Buying fish from a retailer with an OATA membership is a great step towards responsible sourcing, but ask questions of your retailer – are their suppliers OATA members?

Around 90% of the fishes sold for tropical freshwater aquaria are captive-bred, it is really a specialist minority such as certain Lake Malawi or Tangayikan cichlids that are sometimes wild-caught for a breeders or advanced hobbyists. Occasionally other wild-caught odd-ball fishes may turn up, but for the typical home aquarium keeper their ‘bread and butter’ tropical freshwater fishes will be raised by breeders in the Far East and more recently in some eastern European countries. OATA believe that all UK cold-water fishes, (goldfish, Orfe, Rudd, Koi etc) are sourced from the Far East, Israel and the USA, and that UK-based production of these fish contributes very little.

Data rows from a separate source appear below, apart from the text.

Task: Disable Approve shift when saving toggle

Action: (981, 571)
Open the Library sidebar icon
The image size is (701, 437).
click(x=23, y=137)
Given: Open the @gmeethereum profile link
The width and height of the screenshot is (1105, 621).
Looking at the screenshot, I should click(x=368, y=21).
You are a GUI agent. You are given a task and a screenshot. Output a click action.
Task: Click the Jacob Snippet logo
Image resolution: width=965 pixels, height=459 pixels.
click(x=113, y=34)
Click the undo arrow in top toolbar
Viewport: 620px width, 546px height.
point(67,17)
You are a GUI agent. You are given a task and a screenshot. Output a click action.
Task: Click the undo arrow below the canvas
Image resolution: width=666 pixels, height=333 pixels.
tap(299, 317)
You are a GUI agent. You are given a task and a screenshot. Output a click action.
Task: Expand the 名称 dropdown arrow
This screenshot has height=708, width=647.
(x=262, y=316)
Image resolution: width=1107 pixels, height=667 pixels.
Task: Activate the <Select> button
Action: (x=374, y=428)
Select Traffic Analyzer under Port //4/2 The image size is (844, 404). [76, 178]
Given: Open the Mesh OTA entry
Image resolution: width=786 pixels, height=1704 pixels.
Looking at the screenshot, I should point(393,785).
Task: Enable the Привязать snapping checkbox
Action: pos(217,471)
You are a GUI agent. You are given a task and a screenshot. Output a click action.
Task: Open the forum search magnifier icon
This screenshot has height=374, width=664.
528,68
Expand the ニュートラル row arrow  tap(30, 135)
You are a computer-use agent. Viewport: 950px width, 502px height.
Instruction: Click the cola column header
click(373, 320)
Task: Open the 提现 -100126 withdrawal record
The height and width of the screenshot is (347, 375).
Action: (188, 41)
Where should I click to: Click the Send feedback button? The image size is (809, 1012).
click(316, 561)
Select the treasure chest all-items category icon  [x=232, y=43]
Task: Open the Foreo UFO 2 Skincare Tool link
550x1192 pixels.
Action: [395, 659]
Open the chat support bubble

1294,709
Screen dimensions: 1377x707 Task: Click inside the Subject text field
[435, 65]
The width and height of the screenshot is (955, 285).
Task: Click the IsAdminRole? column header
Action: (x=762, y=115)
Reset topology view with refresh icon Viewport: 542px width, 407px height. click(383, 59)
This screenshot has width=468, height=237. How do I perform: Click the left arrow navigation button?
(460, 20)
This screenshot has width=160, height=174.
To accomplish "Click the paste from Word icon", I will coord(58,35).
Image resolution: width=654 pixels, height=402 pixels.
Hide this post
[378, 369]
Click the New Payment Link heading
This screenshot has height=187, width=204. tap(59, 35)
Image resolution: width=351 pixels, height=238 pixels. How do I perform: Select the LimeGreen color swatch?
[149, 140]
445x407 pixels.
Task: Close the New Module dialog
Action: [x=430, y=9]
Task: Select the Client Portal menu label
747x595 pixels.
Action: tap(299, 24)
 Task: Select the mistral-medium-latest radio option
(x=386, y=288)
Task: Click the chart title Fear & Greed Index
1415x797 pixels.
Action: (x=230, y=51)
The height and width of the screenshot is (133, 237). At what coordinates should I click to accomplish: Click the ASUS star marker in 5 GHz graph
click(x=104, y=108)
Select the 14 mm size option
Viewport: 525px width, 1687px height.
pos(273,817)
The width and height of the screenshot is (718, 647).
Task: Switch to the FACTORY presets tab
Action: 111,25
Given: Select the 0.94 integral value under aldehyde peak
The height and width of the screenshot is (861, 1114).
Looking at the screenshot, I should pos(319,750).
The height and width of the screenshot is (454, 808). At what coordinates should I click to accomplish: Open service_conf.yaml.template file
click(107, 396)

The marine end of the hobby sees a very different situation; the vast majority of the 2500 marine species that are traded for keeping in aquaria are wild caught. Some marine fishes such as clownfish (Amphiprion sp.) are captive bred and historically some seahorses and ornamental marine shrimp have all been captive bred for a global trade. However due to the demand of marine fish being so low and their difficulty of culture, captive breeding is simply not economically viable in most cases.

Hence these fishes must be taken from the reef. When fished using non-destructive methods, from sustainably managed fisheries the trade in marine fishes can enhance a reef and give employment to communities. Ornamental fishes are a very high value, low volume commodity. Ethical and scientific management of the supply chain is vital and is being pursued and lobbied for by organisations such as OATA and OFI. If the trade in ornamental fish is lost other more damaging methods of reef exploitation may be sought by communities deprived of this precious and lucrative income. Intolerance of the use of destructive methods of fish capture such as cyanide or dynamite fishing should feedback to fishers who can be educated in sustainable, non-destructive methods of fishing.

Ethical trading with developing communities is not restricted to marine fishes however. In Amazonas, Brazil, as part of Project Piaba, local fishers (who are often women and children), catch quotas of Cardinal Tetra and other local ichtyofauna ] under the guidance of fisheries ecologists for the global trade. This fair trade with local communities also protects the rainforests as these communities no longer rely on slash-and-burn agriculture. Project Piaba’s motto is ‘buy a fish: save a tree’. Similar projects are underway in India and on the shores of Lake Malawi.

The conscientious, ethical and responsible fish keeper should simply question their supplier. Are these fish wild caught or captive bred, where have they come from, if wild caught, how where they caught.